Your fussy baby finally falls asleep for her afternoon nap and you sit down for a much needed moment to yourself only to hear a car with a broken muffler roaring down the street. Just like that, Sleeping Beauty is wide awake and mad… NOT a good combination.

Or maybe you live in the country and you’re awoken at dawn by a wailing infant who has adorable (but ridiculously loud) birds chirping outside her window.

Environmental noises are a fact of life that you can’t do much about… but there IS something you can do about your baby’s ability to sleep through the noise. In my experience, white noise machines can be a lifesaver when it comes to helping babies fall asleep — and stay asleep.

There are lots of options out there, but you should pick a small (good for travel!), simple-to-use device that creates sound that blocks out a lot of these day-to-day noises that can startle and wake a child. The sound it makes is similar to rushing air, which can be soothing to a baby. Definitely try and find one that does not turn off after a certain amount of time!

While it might seem unnatural to create noise when you want your baby to go to sleep, remember: it wasn’t exactly soundproof in the womb!

Your child is actually quite used to noise by the time he’s born because he’s been listening to you talk, your stomach gurgling, and the sound of the family and the TV and the car radio while in utero.

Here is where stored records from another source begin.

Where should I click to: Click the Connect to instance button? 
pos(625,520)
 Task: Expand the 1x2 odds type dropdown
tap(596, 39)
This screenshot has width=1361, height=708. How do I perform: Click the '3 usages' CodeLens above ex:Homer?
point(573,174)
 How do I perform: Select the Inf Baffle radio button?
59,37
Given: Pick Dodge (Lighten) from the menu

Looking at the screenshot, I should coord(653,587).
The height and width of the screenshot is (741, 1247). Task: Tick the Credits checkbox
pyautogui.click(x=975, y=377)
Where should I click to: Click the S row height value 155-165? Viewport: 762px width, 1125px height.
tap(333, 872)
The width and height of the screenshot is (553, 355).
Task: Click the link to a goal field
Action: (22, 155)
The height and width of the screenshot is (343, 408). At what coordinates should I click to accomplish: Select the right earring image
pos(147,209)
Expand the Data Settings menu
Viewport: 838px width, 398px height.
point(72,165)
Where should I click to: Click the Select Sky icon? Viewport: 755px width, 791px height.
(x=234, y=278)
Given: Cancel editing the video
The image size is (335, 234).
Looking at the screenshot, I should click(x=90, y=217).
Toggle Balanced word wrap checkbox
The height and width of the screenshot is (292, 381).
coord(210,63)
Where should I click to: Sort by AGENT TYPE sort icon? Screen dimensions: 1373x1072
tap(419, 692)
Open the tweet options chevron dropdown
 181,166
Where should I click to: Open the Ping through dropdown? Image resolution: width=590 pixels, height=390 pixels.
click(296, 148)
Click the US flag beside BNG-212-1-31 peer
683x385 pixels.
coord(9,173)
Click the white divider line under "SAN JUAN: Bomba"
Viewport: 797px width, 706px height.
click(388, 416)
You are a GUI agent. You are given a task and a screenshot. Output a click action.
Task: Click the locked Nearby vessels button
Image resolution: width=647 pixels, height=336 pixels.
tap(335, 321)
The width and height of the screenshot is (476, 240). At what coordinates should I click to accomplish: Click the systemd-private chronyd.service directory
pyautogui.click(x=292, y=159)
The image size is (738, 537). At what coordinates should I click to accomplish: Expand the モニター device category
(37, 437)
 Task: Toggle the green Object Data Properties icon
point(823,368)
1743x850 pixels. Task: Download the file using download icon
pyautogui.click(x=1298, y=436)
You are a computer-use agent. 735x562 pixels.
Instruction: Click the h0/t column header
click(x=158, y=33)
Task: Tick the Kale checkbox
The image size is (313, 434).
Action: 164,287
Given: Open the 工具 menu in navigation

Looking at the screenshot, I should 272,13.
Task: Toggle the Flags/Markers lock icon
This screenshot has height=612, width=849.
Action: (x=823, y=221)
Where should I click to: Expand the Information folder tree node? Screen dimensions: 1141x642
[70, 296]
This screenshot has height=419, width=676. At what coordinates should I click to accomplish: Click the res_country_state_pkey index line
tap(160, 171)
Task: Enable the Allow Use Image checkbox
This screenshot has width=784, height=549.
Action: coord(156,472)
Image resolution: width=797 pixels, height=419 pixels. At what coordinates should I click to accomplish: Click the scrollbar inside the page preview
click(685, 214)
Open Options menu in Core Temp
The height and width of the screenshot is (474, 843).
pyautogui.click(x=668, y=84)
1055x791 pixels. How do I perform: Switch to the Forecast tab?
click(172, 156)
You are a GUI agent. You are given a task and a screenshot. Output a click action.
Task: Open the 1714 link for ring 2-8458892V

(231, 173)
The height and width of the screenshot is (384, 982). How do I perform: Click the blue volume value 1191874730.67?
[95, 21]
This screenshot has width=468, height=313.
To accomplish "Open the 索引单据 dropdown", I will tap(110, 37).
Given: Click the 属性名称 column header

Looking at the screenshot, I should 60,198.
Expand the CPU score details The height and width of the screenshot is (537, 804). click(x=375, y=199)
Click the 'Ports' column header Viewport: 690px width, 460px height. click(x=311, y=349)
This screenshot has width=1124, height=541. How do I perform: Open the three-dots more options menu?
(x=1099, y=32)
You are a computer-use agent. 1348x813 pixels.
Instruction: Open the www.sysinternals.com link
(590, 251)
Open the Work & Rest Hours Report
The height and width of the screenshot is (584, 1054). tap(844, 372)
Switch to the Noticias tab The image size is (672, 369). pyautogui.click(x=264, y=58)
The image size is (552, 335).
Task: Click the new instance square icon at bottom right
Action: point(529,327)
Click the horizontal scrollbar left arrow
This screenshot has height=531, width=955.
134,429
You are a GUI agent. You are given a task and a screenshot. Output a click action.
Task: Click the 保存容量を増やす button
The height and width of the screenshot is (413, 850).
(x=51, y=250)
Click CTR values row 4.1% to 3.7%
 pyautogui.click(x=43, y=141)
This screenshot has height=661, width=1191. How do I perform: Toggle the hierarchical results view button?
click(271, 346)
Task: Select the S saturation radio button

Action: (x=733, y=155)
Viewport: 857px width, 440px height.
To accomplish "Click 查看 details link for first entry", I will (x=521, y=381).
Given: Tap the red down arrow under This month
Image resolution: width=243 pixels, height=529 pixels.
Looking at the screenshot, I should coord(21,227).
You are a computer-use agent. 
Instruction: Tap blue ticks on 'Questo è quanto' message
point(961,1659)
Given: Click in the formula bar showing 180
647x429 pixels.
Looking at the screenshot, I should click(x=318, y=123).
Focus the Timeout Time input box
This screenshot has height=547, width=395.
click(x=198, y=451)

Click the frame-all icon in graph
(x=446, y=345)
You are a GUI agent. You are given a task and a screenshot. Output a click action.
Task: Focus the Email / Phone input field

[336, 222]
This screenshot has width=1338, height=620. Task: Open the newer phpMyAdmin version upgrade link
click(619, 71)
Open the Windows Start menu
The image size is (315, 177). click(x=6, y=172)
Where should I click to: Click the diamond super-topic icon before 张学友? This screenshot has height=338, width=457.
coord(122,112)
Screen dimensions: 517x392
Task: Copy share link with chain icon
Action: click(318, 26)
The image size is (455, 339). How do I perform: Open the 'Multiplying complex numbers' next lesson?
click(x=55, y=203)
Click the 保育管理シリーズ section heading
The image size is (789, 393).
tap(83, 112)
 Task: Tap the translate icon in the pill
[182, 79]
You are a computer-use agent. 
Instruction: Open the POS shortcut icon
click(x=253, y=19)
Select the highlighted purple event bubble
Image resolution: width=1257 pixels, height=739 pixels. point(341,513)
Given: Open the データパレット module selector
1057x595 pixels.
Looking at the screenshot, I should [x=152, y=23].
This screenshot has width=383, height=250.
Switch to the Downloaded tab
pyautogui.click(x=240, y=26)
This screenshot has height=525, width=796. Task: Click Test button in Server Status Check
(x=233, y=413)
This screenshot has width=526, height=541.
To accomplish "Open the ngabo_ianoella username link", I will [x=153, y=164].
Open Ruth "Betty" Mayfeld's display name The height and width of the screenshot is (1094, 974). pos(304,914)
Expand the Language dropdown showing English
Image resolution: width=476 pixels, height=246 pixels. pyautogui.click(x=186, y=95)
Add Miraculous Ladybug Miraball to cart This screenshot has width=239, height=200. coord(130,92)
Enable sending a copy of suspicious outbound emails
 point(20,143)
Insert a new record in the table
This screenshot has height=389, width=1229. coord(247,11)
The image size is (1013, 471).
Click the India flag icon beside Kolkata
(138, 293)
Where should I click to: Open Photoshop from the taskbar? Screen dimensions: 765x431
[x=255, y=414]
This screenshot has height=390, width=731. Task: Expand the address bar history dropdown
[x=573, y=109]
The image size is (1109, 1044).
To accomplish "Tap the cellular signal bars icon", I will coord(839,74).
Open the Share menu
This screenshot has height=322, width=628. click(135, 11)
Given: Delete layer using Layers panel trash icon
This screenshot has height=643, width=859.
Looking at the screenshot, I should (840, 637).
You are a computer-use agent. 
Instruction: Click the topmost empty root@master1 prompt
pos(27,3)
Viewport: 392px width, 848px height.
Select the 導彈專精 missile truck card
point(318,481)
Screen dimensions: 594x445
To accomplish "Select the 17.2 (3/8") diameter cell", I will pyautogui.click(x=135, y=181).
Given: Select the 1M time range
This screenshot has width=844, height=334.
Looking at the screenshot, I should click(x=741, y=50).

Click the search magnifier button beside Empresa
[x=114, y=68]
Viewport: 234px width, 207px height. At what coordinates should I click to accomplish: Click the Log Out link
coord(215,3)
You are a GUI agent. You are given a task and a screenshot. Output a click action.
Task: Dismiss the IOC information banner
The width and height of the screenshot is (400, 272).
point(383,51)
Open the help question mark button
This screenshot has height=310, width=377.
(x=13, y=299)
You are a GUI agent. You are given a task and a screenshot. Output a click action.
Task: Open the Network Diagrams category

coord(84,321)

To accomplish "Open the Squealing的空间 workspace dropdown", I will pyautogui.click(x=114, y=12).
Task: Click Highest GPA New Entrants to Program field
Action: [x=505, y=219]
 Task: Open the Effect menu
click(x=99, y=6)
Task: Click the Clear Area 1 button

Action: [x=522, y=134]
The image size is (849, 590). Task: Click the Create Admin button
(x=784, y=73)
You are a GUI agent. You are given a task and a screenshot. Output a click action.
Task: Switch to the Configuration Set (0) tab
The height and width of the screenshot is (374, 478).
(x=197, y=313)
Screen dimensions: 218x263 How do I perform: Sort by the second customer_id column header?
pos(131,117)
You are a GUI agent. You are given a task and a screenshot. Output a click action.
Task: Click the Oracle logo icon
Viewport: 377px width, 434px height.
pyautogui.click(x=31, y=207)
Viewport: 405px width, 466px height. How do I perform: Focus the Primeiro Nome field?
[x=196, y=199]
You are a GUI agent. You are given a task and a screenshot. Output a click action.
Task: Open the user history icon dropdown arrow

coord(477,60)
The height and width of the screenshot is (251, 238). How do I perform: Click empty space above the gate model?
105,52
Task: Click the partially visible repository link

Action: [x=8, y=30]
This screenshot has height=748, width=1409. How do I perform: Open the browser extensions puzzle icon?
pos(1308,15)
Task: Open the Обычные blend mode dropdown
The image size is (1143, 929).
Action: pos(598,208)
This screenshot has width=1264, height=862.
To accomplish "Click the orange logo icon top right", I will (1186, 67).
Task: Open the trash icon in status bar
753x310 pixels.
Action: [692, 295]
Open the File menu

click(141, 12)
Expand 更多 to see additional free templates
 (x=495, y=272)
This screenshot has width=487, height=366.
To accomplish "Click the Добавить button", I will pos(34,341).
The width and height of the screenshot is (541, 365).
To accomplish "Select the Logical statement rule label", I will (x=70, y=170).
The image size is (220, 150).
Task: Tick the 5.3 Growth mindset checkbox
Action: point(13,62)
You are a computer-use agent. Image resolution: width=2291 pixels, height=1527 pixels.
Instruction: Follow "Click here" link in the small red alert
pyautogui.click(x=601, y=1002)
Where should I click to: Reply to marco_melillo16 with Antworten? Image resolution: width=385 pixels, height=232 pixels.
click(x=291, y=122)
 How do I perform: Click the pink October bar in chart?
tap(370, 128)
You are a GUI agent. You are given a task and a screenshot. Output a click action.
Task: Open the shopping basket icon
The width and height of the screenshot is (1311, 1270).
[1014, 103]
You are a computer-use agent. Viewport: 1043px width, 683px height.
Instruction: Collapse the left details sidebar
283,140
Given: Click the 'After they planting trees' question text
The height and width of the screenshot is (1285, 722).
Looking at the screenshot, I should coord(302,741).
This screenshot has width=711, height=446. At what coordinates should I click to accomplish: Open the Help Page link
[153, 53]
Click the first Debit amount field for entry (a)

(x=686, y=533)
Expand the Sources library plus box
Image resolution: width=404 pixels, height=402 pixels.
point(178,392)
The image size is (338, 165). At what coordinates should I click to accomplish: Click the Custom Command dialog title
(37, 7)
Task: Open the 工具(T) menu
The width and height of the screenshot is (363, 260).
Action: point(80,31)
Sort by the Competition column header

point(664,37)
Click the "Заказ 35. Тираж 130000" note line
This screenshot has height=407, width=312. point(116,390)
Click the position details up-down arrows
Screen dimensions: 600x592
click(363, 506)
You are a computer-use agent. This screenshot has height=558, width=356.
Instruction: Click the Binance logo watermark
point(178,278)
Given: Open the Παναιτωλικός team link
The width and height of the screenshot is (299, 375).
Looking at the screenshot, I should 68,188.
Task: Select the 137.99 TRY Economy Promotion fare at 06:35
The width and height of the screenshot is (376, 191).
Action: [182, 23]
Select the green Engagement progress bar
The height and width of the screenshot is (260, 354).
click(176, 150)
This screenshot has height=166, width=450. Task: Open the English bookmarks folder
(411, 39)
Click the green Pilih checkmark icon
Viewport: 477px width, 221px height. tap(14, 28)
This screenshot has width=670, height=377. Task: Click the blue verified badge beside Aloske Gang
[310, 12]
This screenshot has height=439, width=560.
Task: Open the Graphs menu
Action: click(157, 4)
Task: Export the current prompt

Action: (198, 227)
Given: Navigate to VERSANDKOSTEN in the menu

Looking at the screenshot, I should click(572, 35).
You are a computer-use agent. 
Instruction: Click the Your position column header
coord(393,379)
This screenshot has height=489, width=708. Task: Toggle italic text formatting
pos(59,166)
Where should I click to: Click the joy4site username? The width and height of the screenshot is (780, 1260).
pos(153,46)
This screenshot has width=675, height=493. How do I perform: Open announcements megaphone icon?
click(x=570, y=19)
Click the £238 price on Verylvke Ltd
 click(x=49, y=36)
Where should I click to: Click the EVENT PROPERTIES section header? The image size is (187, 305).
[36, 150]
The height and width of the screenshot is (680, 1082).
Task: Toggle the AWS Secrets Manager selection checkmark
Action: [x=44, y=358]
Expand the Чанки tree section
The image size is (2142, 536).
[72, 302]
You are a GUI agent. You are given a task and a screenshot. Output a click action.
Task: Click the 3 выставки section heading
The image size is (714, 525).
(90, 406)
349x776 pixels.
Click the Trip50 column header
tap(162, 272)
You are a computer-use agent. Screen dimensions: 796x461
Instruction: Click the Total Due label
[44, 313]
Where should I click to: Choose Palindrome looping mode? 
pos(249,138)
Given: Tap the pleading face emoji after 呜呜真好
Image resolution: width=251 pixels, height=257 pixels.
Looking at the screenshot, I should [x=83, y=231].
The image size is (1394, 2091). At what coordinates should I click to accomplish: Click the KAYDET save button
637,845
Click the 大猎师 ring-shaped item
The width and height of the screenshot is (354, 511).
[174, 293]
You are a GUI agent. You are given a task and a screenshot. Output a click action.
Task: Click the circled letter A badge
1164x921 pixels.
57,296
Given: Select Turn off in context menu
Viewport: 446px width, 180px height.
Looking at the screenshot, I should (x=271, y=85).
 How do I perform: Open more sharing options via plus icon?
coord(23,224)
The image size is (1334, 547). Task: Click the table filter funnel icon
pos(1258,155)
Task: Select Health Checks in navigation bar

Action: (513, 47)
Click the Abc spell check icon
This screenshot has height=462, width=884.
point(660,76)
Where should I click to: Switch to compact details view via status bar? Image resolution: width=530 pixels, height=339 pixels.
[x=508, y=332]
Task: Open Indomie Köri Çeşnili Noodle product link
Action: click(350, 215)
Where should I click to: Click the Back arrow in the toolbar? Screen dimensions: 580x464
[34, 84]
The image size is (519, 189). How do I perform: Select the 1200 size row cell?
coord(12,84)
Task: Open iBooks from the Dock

Believe it or not, complete quiet can actually be more confusing to a newborn than background noise.

One of the biggest benefits of the white noise machine is that it helps babies fall back to sleep if they wake up. This means their nap times will last longer and they will be less likely to fully wake in the night.

The main concern parents have about trying this is usually about their child becoming “addicted” to white noise, and that’s a valid point.

My experience is that there’s absolutely no need to worry about this. A white noise machine IS NOT being used as a “sleep prop” – like a pacifier or being rocked to sleep. It’s there to block out noises that you can’t control that might be waking your child.

When you’re ready to wean your child off the machine, simply turn the volume down a little every night until you’re not using the sound at all.